The moderating factors are the projected slower expansion of key industrialised nations owing to volatile financial markets and rising oil prices, the Philippines-based lender said in a report.
Risks are tilted more to the downside than before on expectations of a sharper slowdown in the U.S. economy, further tightening of global credit, an abrupt adjustment in exchange rates and a continued rise in oil and commodity prices, says the December issue of the bank's Asia Economic Monitor.
It said gross domestic product (GDP) growth in China, the region's growth engine, would slow to 10.5 percent in 2008 compared to a forecast 11.4 percent this year if government measures to cool the economy begin to take hold.
Growth in the Association of South East Asian Nations (ASEAN) economies is expected to slightly moderate to 6.1 percent in 2008 from a forecast 6.3 percent in 2007, it added.
The report also warned that inflation is rising in many economies and price pressures are likely to remain in 2008.
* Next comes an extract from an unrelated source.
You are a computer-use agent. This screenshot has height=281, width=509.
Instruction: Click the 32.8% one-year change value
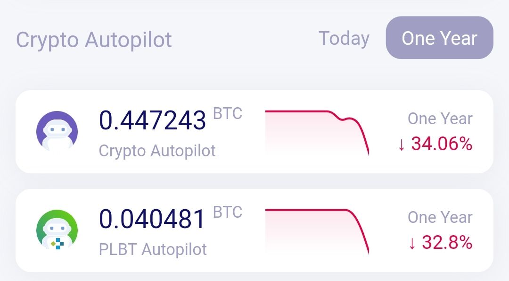447,242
"Slower growth but rising inflationary pressures despite appreciating currencies pose major challenges for the region's policymakers," said Lee Jong-Wha, head of the bank's Office of Regional Economic Integration.
The report urged economic managers to adopt greater exchange rate flexibility and explore ways to maintain stability among intraregional exchange rates.
Improving investment climate to boost domestic demand, managing capital inflows and strengthening domestic financial systems will also help the region to underpin growth, it added.
So far turmoil in the US subprime mortgage market has not spilled over into emerging East Asian markets and economies as exposure of regional banks to such portfolios remain limited, the report said.
However, the region remains vulnerable as its banking sector expands into new lines of businesses and exposes itself to unknown risks.
The changing structure of capital inflows, with volatile short-term capital accounting for more than 60 percent of total inflows, remains a cause for worry, the report said.
The sharp rise in asset prices is also at risk of corrections if swings in global financial markets spread to the region. Changes in asset prices could impact growth through wealth effects and higher cost of capital.
"Despite the resurgent capital inflows after the August market turmoil, a sharp reversal in investor risk appetite remains a possibility in this climate of heightened uncertainty. This could lead to a broader re-pricing of risk and unwinding of so-called carry trade," Lee said.